• _WHAT YOU NEED TO DO_: Output, without alteration, the first line of the entries and each line after it, stopping with the line that contains "Viewport: 1500px width, 1165px height.".

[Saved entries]
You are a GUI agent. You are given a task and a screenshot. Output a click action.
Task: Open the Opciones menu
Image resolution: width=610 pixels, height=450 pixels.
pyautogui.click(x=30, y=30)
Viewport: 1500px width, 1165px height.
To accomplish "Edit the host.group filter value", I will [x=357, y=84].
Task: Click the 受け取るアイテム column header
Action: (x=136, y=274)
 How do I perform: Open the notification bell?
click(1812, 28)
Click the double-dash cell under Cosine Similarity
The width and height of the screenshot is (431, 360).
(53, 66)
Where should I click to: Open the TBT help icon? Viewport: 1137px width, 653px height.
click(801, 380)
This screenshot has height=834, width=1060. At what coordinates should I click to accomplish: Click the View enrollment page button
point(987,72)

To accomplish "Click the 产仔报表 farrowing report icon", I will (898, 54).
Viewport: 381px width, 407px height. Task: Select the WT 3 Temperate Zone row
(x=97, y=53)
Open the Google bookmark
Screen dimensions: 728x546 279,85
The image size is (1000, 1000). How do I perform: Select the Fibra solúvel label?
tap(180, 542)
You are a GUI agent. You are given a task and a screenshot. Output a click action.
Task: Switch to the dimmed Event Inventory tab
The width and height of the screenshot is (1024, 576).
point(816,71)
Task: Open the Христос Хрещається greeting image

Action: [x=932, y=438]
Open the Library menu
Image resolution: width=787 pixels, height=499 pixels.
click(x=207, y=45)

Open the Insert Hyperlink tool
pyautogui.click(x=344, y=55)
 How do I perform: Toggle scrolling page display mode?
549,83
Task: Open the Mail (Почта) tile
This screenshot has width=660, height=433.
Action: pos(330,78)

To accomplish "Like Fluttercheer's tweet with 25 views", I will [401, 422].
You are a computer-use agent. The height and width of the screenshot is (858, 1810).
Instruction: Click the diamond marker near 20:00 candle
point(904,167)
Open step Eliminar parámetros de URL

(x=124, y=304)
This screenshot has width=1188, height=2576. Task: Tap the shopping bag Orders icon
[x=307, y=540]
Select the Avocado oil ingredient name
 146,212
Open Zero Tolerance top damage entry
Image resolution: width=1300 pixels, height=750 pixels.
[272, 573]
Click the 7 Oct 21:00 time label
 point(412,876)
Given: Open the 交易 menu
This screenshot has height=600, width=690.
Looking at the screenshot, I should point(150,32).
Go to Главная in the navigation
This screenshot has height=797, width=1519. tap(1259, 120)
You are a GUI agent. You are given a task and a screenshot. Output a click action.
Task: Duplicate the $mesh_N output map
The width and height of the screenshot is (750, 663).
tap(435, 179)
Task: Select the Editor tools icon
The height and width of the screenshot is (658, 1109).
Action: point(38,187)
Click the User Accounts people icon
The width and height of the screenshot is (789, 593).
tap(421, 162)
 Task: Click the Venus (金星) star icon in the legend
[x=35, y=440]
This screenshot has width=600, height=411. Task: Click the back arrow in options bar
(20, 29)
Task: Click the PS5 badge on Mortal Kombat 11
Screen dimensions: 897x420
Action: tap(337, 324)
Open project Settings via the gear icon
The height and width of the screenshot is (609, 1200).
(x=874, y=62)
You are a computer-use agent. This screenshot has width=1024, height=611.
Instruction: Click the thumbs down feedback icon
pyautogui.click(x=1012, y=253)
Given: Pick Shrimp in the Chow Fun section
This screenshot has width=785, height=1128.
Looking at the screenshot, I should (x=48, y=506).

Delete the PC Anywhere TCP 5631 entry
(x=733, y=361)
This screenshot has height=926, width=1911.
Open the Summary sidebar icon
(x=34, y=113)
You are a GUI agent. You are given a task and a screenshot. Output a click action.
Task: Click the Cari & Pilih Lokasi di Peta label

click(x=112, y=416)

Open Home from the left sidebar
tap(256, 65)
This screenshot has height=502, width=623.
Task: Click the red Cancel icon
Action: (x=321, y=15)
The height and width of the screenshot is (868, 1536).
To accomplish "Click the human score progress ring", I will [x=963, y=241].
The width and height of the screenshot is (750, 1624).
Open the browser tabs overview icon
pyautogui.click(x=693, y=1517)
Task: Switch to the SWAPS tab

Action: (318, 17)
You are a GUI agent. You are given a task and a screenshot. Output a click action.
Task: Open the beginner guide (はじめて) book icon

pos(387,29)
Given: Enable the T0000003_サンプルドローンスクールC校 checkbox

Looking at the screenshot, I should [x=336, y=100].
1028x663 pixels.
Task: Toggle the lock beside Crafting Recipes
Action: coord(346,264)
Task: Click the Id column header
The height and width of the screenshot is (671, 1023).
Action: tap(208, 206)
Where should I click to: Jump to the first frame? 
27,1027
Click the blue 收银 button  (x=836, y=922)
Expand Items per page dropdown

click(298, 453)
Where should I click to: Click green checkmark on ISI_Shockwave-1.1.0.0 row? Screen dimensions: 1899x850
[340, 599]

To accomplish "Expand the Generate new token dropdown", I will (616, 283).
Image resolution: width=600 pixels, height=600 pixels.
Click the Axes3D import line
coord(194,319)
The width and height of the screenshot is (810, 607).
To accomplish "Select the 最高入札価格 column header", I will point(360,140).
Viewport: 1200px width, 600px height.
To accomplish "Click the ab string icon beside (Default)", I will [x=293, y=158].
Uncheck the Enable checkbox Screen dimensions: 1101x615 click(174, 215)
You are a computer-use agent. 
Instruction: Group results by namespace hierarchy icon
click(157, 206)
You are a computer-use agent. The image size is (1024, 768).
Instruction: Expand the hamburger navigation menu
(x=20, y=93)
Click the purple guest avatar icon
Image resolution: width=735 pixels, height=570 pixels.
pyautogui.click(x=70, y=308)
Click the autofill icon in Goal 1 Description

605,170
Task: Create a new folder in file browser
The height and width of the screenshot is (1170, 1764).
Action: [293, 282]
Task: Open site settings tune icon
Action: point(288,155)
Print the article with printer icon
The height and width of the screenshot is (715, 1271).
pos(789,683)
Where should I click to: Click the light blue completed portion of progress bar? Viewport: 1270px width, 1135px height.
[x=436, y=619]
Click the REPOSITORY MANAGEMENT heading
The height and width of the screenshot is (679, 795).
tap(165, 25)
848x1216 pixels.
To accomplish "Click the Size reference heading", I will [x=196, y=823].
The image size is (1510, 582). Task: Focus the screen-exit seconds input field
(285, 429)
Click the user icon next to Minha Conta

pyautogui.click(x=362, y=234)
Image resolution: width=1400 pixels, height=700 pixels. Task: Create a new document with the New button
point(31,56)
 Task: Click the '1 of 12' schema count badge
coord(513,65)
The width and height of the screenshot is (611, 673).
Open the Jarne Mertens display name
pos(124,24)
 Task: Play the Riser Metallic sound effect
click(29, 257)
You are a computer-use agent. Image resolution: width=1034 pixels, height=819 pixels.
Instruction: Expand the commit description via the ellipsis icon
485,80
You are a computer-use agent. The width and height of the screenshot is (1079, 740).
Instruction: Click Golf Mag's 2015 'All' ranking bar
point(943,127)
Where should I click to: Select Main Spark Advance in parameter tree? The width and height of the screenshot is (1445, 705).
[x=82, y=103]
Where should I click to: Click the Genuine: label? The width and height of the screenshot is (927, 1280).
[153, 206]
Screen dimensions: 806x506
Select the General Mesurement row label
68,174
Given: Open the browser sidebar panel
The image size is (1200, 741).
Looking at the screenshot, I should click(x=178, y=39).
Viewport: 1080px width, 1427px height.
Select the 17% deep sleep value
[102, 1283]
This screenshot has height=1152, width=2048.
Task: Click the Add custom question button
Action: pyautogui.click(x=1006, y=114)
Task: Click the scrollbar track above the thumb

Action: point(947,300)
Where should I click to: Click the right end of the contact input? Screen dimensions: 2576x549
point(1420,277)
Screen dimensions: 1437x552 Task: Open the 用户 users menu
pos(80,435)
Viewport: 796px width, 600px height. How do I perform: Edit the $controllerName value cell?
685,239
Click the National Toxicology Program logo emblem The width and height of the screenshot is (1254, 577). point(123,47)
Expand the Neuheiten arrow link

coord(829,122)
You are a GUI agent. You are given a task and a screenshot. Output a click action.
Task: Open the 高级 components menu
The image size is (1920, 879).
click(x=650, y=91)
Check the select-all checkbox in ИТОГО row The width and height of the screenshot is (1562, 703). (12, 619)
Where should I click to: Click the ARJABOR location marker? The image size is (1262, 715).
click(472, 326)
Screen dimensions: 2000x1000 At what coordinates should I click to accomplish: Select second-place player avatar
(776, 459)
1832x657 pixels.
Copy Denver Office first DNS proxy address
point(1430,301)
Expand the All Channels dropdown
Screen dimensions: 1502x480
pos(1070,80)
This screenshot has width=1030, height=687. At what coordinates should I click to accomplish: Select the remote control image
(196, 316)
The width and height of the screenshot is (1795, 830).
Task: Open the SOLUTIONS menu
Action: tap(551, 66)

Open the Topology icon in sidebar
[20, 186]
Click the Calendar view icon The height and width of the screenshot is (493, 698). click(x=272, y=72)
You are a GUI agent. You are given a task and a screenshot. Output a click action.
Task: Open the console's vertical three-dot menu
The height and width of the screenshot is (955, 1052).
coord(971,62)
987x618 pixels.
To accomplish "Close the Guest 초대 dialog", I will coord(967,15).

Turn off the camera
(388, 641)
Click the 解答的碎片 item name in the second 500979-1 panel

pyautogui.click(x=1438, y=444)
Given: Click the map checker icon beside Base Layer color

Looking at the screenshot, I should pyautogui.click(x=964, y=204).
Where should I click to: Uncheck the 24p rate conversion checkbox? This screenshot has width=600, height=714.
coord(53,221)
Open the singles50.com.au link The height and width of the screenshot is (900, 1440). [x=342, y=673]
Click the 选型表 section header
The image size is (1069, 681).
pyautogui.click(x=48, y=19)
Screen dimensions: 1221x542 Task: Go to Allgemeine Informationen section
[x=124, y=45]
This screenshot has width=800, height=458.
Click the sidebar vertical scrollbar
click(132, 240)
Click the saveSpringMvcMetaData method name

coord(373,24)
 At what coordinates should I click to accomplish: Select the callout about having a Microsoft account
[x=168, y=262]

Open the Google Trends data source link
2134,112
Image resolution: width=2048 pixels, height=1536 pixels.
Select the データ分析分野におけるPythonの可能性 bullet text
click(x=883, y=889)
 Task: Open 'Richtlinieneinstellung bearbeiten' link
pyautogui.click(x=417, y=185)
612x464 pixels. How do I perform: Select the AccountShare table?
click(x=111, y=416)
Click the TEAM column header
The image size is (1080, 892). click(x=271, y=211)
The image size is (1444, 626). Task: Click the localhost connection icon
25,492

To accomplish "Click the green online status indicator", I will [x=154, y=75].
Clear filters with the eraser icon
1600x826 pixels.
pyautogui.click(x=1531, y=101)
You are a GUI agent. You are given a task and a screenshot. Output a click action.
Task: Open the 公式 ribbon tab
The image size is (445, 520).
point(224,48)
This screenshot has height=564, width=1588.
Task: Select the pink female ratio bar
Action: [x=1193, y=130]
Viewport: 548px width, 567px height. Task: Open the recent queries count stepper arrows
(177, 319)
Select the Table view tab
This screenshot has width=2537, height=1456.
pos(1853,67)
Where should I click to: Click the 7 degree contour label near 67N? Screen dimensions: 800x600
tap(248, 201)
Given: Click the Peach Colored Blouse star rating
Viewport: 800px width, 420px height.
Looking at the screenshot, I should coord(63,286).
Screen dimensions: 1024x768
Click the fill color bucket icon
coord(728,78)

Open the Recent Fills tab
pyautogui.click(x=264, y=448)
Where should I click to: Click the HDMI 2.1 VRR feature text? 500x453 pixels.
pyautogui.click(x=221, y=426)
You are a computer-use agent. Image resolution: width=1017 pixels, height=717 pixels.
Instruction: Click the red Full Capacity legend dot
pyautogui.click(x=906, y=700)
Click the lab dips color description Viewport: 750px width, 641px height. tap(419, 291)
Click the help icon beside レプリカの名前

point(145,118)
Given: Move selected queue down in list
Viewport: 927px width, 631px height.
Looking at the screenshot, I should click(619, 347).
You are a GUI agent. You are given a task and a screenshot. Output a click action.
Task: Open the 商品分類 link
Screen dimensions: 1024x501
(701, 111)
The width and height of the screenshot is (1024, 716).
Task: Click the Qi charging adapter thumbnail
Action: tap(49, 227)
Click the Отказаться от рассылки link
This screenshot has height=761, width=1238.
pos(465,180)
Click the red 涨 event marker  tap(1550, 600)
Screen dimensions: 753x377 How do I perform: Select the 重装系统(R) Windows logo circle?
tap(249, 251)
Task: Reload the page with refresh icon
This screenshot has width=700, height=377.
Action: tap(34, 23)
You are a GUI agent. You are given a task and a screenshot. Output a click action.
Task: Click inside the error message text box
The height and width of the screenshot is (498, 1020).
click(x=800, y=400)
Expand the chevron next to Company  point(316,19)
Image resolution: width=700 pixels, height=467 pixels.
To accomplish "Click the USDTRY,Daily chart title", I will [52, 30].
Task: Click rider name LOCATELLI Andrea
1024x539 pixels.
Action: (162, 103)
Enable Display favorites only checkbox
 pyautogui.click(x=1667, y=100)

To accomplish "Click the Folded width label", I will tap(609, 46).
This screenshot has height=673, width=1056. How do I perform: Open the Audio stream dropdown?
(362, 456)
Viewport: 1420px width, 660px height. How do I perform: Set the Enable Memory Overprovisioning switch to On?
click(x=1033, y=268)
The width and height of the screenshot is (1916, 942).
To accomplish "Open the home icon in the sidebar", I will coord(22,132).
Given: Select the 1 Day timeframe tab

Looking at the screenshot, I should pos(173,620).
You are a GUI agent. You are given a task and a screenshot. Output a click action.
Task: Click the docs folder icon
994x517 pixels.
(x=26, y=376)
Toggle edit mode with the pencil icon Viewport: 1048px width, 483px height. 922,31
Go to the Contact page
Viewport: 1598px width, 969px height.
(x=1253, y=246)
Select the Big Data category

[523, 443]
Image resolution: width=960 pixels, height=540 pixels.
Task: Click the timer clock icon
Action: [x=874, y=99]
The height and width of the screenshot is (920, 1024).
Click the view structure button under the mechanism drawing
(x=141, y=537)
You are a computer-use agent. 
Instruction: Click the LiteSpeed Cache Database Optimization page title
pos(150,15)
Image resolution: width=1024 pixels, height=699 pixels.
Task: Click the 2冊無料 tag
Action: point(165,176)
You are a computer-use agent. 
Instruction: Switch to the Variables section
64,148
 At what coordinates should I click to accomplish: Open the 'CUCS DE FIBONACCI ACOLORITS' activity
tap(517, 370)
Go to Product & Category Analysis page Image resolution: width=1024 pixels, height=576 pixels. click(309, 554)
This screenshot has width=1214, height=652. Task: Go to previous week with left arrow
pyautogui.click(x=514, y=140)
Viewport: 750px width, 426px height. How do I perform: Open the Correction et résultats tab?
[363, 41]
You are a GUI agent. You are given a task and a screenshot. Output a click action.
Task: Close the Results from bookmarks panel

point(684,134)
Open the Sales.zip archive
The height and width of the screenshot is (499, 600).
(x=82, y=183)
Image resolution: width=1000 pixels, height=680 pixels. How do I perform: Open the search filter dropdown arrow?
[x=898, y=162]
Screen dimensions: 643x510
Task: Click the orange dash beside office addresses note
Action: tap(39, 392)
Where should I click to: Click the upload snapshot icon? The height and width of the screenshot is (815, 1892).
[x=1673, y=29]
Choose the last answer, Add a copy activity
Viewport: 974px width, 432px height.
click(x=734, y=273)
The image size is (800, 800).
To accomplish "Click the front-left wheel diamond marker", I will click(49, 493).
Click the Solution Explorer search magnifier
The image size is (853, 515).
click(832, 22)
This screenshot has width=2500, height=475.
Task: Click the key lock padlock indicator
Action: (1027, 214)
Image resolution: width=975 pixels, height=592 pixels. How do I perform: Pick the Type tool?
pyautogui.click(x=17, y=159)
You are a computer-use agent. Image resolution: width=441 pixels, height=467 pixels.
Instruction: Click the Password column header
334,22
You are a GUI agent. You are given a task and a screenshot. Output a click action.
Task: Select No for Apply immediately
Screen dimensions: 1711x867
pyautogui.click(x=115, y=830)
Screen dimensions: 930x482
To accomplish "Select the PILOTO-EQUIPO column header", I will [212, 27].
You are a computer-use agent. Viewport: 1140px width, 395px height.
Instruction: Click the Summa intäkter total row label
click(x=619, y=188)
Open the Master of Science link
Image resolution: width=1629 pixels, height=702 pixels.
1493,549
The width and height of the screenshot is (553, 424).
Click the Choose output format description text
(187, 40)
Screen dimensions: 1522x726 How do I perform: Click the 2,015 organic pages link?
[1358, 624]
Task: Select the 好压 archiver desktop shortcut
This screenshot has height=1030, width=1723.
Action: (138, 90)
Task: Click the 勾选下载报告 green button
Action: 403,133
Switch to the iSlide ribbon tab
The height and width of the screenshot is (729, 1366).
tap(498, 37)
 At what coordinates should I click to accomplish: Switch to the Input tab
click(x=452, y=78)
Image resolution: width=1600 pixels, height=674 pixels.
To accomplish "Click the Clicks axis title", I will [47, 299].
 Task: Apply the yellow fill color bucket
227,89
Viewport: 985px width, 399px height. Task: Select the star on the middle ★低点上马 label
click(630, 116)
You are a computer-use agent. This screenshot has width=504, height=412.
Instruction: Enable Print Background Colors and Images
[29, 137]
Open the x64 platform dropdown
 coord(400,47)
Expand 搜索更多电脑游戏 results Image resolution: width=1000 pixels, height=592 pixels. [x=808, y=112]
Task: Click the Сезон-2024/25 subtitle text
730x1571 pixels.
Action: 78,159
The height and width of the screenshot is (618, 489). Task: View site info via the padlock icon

• _OUTPUT OF THE TASK_:
You are a GUI agent. You are given a task and a screenshot. Output a click action.
Task: Open the Opciones menu
Image resolution: width=610 pixels, height=450 pixels.
pyautogui.click(x=30, y=30)
Viewport: 1500px width, 1165px height.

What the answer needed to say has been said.